_ENTRIES SHOWN_
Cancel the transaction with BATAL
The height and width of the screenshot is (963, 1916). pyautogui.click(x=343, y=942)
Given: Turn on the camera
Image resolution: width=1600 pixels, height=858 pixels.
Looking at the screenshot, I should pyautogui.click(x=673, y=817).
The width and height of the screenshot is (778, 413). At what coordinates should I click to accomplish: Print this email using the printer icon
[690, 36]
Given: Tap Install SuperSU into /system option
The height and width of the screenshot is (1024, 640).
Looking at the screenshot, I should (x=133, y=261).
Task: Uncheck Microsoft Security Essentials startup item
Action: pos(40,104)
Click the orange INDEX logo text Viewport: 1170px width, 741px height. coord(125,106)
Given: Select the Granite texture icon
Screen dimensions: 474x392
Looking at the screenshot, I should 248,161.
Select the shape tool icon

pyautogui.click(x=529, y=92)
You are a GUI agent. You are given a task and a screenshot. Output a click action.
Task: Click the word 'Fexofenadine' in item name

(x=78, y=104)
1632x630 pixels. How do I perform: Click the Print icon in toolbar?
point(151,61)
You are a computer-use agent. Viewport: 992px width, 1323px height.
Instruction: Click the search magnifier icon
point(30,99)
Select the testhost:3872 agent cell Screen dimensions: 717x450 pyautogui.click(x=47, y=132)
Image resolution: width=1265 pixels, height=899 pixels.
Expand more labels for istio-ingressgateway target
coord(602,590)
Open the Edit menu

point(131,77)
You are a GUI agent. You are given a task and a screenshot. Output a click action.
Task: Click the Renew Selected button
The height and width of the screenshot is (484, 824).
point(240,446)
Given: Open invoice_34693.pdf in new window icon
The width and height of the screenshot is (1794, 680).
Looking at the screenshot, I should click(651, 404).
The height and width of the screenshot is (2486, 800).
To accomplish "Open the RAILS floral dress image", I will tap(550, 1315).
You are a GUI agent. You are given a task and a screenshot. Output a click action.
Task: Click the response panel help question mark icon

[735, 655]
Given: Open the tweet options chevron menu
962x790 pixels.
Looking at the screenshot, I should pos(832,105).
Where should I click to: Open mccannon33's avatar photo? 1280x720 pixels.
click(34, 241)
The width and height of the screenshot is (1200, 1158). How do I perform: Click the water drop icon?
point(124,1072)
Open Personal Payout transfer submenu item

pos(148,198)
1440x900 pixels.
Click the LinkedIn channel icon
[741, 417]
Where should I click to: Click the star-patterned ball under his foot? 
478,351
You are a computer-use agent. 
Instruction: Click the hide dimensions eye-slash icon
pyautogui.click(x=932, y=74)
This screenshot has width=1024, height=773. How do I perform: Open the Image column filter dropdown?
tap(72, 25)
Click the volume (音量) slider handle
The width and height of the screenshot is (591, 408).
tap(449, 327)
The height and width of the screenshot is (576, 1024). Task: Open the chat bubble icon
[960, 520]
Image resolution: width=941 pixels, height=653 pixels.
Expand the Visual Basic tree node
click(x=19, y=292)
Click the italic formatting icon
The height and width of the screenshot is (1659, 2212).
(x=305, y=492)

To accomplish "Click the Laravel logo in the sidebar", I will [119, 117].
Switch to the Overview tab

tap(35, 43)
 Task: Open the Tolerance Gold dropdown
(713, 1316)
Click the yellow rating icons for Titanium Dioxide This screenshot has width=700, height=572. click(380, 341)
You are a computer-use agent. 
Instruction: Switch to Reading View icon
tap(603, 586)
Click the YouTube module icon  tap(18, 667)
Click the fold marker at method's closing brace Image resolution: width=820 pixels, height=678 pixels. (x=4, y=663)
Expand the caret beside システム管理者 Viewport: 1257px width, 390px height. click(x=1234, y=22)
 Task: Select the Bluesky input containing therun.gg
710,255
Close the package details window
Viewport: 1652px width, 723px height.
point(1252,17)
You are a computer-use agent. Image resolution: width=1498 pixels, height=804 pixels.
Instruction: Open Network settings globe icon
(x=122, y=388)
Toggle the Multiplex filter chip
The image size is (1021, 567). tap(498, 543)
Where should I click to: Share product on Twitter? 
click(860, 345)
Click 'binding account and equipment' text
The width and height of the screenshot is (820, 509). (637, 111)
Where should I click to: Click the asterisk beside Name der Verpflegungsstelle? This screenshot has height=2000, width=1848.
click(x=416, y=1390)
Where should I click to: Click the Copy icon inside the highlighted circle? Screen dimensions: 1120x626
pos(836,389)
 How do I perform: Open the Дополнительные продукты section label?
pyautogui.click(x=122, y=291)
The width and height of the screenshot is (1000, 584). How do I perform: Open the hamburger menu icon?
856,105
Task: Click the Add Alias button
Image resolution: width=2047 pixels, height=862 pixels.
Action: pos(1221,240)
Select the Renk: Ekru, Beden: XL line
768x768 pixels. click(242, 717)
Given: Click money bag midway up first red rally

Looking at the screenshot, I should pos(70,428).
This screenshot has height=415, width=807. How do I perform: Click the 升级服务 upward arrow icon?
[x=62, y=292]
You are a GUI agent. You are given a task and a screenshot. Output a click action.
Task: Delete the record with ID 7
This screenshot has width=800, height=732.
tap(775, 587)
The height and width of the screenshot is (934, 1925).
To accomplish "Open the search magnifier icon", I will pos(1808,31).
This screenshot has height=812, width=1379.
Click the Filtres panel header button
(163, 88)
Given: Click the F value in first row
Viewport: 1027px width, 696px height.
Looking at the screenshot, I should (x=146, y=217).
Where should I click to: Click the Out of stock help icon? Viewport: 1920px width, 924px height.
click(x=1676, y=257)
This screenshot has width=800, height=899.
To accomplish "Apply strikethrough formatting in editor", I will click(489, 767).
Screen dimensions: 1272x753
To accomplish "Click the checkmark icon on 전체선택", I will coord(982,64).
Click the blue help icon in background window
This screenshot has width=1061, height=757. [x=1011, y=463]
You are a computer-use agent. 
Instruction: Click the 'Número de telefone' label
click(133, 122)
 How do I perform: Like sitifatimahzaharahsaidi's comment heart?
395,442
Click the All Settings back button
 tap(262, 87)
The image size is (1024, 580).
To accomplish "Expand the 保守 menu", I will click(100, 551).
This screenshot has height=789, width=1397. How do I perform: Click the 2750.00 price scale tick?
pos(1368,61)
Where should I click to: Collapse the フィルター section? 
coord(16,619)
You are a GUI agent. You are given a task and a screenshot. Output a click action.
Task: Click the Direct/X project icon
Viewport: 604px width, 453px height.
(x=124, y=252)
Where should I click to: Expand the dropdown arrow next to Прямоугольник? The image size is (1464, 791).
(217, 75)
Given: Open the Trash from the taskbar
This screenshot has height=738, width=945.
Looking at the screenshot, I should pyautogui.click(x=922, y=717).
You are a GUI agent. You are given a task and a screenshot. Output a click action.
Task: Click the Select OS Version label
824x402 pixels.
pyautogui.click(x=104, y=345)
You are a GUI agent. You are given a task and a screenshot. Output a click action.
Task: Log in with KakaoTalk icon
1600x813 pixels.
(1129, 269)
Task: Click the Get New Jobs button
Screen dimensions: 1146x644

_WHAT TO DO_
Repeat every record, keeping each word and mark exactly as it is.

_WRITTEN REPLY_
Cancel the transaction with BATAL
The height and width of the screenshot is (963, 1916). pyautogui.click(x=343, y=942)
Given: Turn on the camera
Image resolution: width=1600 pixels, height=858 pixels.
Looking at the screenshot, I should pyautogui.click(x=673, y=817).
The width and height of the screenshot is (778, 413). At what coordinates should I click to accomplish: Print this email using the printer icon
[690, 36]
Given: Tap Install SuperSU into /system option
The height and width of the screenshot is (1024, 640).
Looking at the screenshot, I should (x=133, y=261).
Task: Uncheck Microsoft Security Essentials startup item
Action: pos(40,104)
Click the orange INDEX logo text Viewport: 1170px width, 741px height. coord(125,106)
Given: Select the Granite texture icon
Screen dimensions: 474x392
Looking at the screenshot, I should 248,161.
Select the shape tool icon

pyautogui.click(x=529, y=92)
You are a GUI agent. You are given a task and a screenshot. Output a click action.
Task: Click the word 'Fexofenadine' in item name

(x=78, y=104)
1632x630 pixels. How do I perform: Click the Print icon in toolbar?
point(151,61)
You are a computer-use agent. Viewport: 992px width, 1323px height.
Instruction: Click the search magnifier icon
point(30,99)
Select the testhost:3872 agent cell Screen dimensions: 717x450 pyautogui.click(x=47, y=132)
Image resolution: width=1265 pixels, height=899 pixels.
Expand more labels for istio-ingressgateway target
coord(602,590)
Open the Edit menu

point(131,77)
You are a GUI agent. You are given a task and a screenshot. Output a click action.
Task: Click the Renew Selected button
The height and width of the screenshot is (484, 824).
point(240,446)
Given: Open invoice_34693.pdf in new window icon
The width and height of the screenshot is (1794, 680).
Looking at the screenshot, I should click(651, 404).
The height and width of the screenshot is (2486, 800).
To accomplish "Open the RAILS floral dress image", I will tap(550, 1315).
You are a GUI agent. You are given a task and a screenshot. Output a click action.
Task: Click the response panel help question mark icon

[735, 655]
Given: Open the tweet options chevron menu
962x790 pixels.
Looking at the screenshot, I should pos(832,105).
Where should I click to: Open mccannon33's avatar photo? 1280x720 pixels.
click(34, 241)
The width and height of the screenshot is (1200, 1158). How do I perform: Click the water drop icon?
point(124,1072)
Open Personal Payout transfer submenu item

pos(148,198)
1440x900 pixels.
Click the LinkedIn channel icon
[741, 417]
Where should I click to: Click the star-patterned ball under his foot? 
478,351
You are a computer-use agent. 
Instruction: Click the hide dimensions eye-slash icon
pyautogui.click(x=932, y=74)
This screenshot has width=1024, height=773. How do I perform: Open the Image column filter dropdown?
tap(72, 25)
Click the volume (音量) slider handle
The width and height of the screenshot is (591, 408).
tap(449, 327)
The height and width of the screenshot is (576, 1024). Task: Open the chat bubble icon
[960, 520]
Image resolution: width=941 pixels, height=653 pixels.
Expand the Visual Basic tree node
click(x=19, y=292)
Click the italic formatting icon
The height and width of the screenshot is (1659, 2212).
(x=305, y=492)

To accomplish "Click the Laravel logo in the sidebar", I will [119, 117].
Switch to the Overview tab

tap(35, 43)
 Task: Open the Tolerance Gold dropdown
(713, 1316)
Click the yellow rating icons for Titanium Dioxide This screenshot has width=700, height=572. click(380, 341)
You are a computer-use agent. 
Instruction: Switch to Reading View icon
tap(603, 586)
Click the YouTube module icon  tap(18, 667)
Click the fold marker at method's closing brace Image resolution: width=820 pixels, height=678 pixels. (x=4, y=663)
Expand the caret beside システム管理者 Viewport: 1257px width, 390px height. click(x=1234, y=22)
 Task: Select the Bluesky input containing therun.gg
710,255
Close the package details window
Viewport: 1652px width, 723px height.
point(1252,17)
You are a computer-use agent. Image resolution: width=1498 pixels, height=804 pixels.
Instruction: Open Network settings globe icon
(x=122, y=388)
Toggle the Multiplex filter chip
The image size is (1021, 567). tap(498, 543)
Where should I click to: Share product on Twitter? 
click(860, 345)
Click 'binding account and equipment' text
The width and height of the screenshot is (820, 509). (637, 111)
Where should I click to: Click the asterisk beside Name der Verpflegungsstelle? This screenshot has height=2000, width=1848.
click(x=416, y=1390)
Where should I click to: Click the Copy icon inside the highlighted circle? Screen dimensions: 1120x626
pos(836,389)
 How do I perform: Open the Дополнительные продукты section label?
pyautogui.click(x=122, y=291)
The width and height of the screenshot is (1000, 584). How do I perform: Open the hamburger menu icon?
856,105
Task: Click the Add Alias button
Image resolution: width=2047 pixels, height=862 pixels.
Action: pos(1221,240)
Select the Renk: Ekru, Beden: XL line
768x768 pixels. click(242, 717)
Given: Click money bag midway up first red rally

Looking at the screenshot, I should pos(70,428).
This screenshot has height=415, width=807. How do I perform: Click the 升级服务 upward arrow icon?
[x=62, y=292]
You are a GUI agent. You are given a task and a screenshot. Output a click action.
Task: Delete the record with ID 7
This screenshot has width=800, height=732.
tap(775, 587)
The height and width of the screenshot is (934, 1925).
To accomplish "Open the search magnifier icon", I will pos(1808,31).
This screenshot has height=812, width=1379.
Click the Filtres panel header button
(163, 88)
Given: Click the F value in first row
Viewport: 1027px width, 696px height.
Looking at the screenshot, I should (x=146, y=217).
Where should I click to: Click the Out of stock help icon? Viewport: 1920px width, 924px height.
click(x=1676, y=257)
This screenshot has width=800, height=899.
To accomplish "Apply strikethrough formatting in editor", I will click(489, 767).
Screen dimensions: 1272x753
To accomplish "Click the checkmark icon on 전체선택", I will coord(982,64).
Click the blue help icon in background window
This screenshot has width=1061, height=757. [x=1011, y=463]
You are a computer-use agent. 
Instruction: Click the 'Número de telefone' label
click(133, 122)
 How do I perform: Like sitifatimahzaharahsaidi's comment heart?
395,442
Click the All Settings back button
 tap(262, 87)
The image size is (1024, 580).
To accomplish "Expand the 保守 menu", I will click(100, 551).
This screenshot has height=789, width=1397. How do I perform: Click the 2750.00 price scale tick?
pos(1368,61)
Where should I click to: Collapse the フィルター section? 
coord(16,619)
You are a GUI agent. You are given a task and a screenshot. Output a click action.
Task: Click the Direct/X project icon
Viewport: 604px width, 453px height.
(x=124, y=252)
Where should I click to: Expand the dropdown arrow next to Прямоугольник? The image size is (1464, 791).
(217, 75)
Given: Open the Trash from the taskbar
This screenshot has height=738, width=945.
Looking at the screenshot, I should pyautogui.click(x=922, y=717).
You are a GUI agent. You are given a task and a screenshot. Output a click action.
Task: Click the Select OS Version label
824x402 pixels.
pyautogui.click(x=104, y=345)
You are a GUI agent. You are given a task and a screenshot. Output a click action.
Task: Log in with KakaoTalk icon
1600x813 pixels.
(1129, 269)
Task: Click the Get New Jobs button
Screen dimensions: 1146x644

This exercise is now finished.